_WHAT YOU HAVE TO DO:_ For this exercise, an exact copy is needed of only the lines from the one containing "Given: Open the Overlay menu" through the end of the data, with pictures left out.

*** Opening of INPUT DATA ***

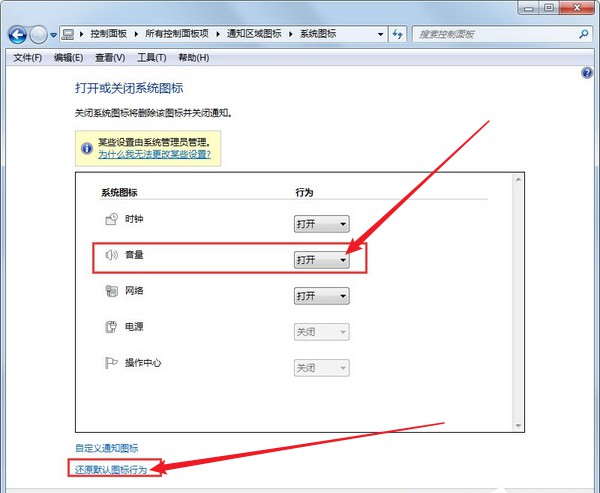600x493 pixels.
Task: Click the Action Center flag icon
Action: 112,364
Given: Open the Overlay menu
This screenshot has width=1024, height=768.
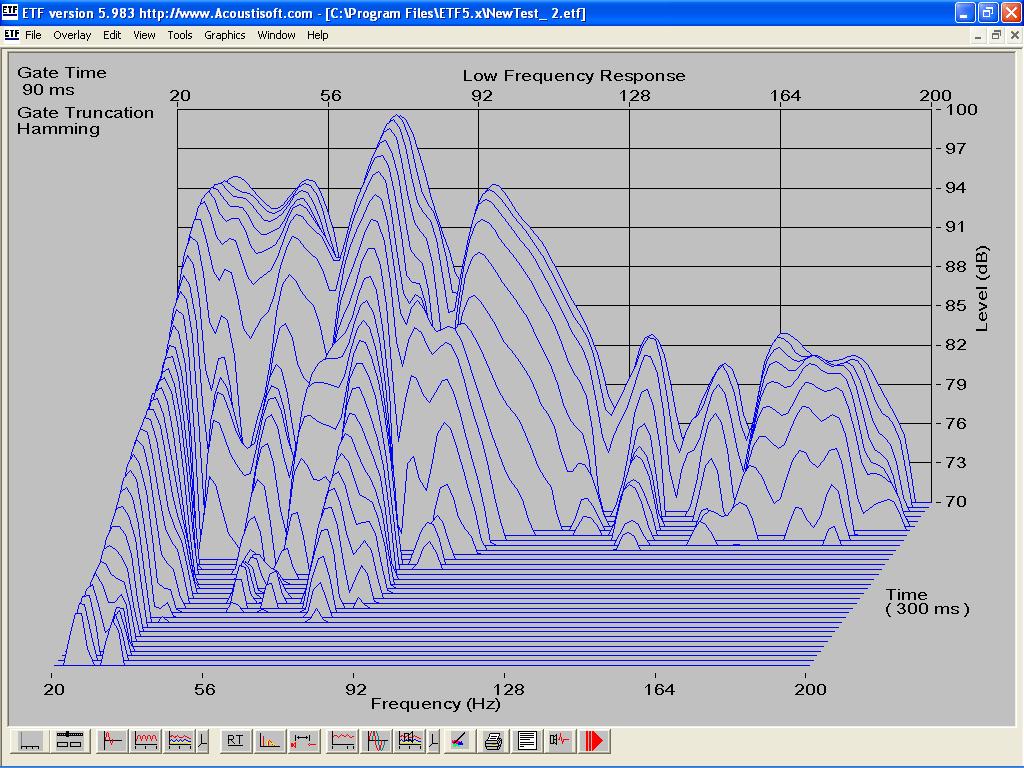Looking at the screenshot, I should coord(72,35).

*** Close of INPUT DATA ***

_EXERCISE ANSWER:_
Given: Open the Overlay menu
This screenshot has width=1024, height=768.
Looking at the screenshot, I should coord(72,35).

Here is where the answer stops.